Data for analysis:
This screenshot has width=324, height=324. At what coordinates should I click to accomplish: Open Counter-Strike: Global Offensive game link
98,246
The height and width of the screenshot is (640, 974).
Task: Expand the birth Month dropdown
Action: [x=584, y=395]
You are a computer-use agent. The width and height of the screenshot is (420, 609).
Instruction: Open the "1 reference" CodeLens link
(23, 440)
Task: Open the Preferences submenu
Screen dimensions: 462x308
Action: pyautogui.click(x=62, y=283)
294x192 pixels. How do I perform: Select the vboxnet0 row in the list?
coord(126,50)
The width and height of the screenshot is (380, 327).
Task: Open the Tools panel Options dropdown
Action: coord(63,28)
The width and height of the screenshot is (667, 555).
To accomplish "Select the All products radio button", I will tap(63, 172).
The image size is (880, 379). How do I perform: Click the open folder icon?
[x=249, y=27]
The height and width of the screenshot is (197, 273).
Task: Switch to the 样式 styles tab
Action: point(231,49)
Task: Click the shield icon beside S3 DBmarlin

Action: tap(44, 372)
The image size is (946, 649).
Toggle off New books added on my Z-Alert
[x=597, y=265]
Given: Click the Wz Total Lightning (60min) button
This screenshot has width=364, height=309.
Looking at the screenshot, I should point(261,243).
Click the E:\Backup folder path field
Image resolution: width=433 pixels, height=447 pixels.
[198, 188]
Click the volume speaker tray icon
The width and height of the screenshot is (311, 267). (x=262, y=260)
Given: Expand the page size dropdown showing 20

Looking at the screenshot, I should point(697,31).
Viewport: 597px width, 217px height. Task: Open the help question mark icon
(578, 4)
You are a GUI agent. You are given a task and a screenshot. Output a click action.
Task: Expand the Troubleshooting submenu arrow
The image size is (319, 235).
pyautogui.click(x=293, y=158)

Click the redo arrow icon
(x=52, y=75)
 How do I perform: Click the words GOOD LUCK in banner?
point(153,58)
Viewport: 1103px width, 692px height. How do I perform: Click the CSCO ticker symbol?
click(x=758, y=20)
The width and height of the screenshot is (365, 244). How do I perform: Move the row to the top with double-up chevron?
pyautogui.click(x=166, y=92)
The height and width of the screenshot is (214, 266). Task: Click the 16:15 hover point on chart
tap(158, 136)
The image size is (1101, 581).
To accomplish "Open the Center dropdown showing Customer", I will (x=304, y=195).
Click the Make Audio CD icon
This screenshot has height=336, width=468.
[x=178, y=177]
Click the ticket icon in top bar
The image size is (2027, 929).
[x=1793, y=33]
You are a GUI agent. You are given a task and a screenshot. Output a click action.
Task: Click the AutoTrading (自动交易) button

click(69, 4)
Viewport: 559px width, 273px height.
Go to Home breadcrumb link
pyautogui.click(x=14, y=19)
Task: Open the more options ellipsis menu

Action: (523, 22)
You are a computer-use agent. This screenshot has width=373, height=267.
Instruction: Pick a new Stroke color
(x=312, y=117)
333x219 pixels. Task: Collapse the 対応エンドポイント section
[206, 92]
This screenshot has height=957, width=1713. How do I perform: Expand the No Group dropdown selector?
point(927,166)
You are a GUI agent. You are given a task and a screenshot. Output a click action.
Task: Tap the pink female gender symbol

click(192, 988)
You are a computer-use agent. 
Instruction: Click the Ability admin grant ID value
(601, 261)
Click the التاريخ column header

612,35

What is expected: Give back the data above, repeating every record exactly.

Written response:
This screenshot has width=324, height=324. At what coordinates should I click to accomplish: Open Counter-Strike: Global Offensive game link
98,246
The height and width of the screenshot is (640, 974).
Task: Expand the birth Month dropdown
Action: [x=584, y=395]
You are a computer-use agent. The width and height of the screenshot is (420, 609).
Instruction: Open the "1 reference" CodeLens link
(23, 440)
Task: Open the Preferences submenu
Screen dimensions: 462x308
Action: pyautogui.click(x=62, y=283)
294x192 pixels. How do I perform: Select the vboxnet0 row in the list?
coord(126,50)
The width and height of the screenshot is (380, 327).
Task: Open the Tools panel Options dropdown
Action: coord(63,28)
The width and height of the screenshot is (667, 555).
To accomplish "Select the All products radio button", I will tap(63, 172).
The image size is (880, 379). How do I perform: Click the open folder icon?
[x=249, y=27]
The height and width of the screenshot is (197, 273).
Task: Switch to the 样式 styles tab
Action: point(231,49)
Task: Click the shield icon beside S3 DBmarlin

Action: tap(44, 372)
The image size is (946, 649).
Toggle off New books added on my Z-Alert
[x=597, y=265]
Given: Click the Wz Total Lightning (60min) button
This screenshot has width=364, height=309.
Looking at the screenshot, I should point(261,243).
Click the E:\Backup folder path field
Image resolution: width=433 pixels, height=447 pixels.
[198, 188]
Click the volume speaker tray icon
The width and height of the screenshot is (311, 267). (x=262, y=260)
Given: Expand the page size dropdown showing 20

Looking at the screenshot, I should point(697,31).
Viewport: 597px width, 217px height. Task: Open the help question mark icon
(578, 4)
You are a GUI agent. You are given a task and a screenshot. Output a click action.
Task: Expand the Troubleshooting submenu arrow
The image size is (319, 235).
pyautogui.click(x=293, y=158)

Click the redo arrow icon
(x=52, y=75)
 How do I perform: Click the words GOOD LUCK in banner?
point(153,58)
Viewport: 1103px width, 692px height. How do I perform: Click the CSCO ticker symbol?
click(x=758, y=20)
The width and height of the screenshot is (365, 244). How do I perform: Move the row to the top with double-up chevron?
pyautogui.click(x=166, y=92)
The height and width of the screenshot is (214, 266). Task: Click the 16:15 hover point on chart
tap(158, 136)
The image size is (1101, 581).
To accomplish "Open the Center dropdown showing Customer", I will (x=304, y=195).
Click the Make Audio CD icon
This screenshot has height=336, width=468.
[x=178, y=177]
Click the ticket icon in top bar
The image size is (2027, 929).
[x=1793, y=33]
You are a GUI agent. You are given a task and a screenshot. Output a click action.
Task: Click the AutoTrading (自动交易) button

click(69, 4)
Viewport: 559px width, 273px height.
Go to Home breadcrumb link
pyautogui.click(x=14, y=19)
Task: Open the more options ellipsis menu

Action: (523, 22)
You are a computer-use agent. This screenshot has width=373, height=267.
Instruction: Pick a new Stroke color
(x=312, y=117)
333x219 pixels. Task: Collapse the 対応エンドポイント section
[206, 92]
This screenshot has height=957, width=1713. How do I perform: Expand the No Group dropdown selector?
point(927,166)
You are a GUI agent. You are given a task and a screenshot. Output a click action.
Task: Tap the pink female gender symbol

click(192, 988)
You are a computer-use agent. 
Instruction: Click the Ability admin grant ID value
(601, 261)
Click the التاريخ column header

612,35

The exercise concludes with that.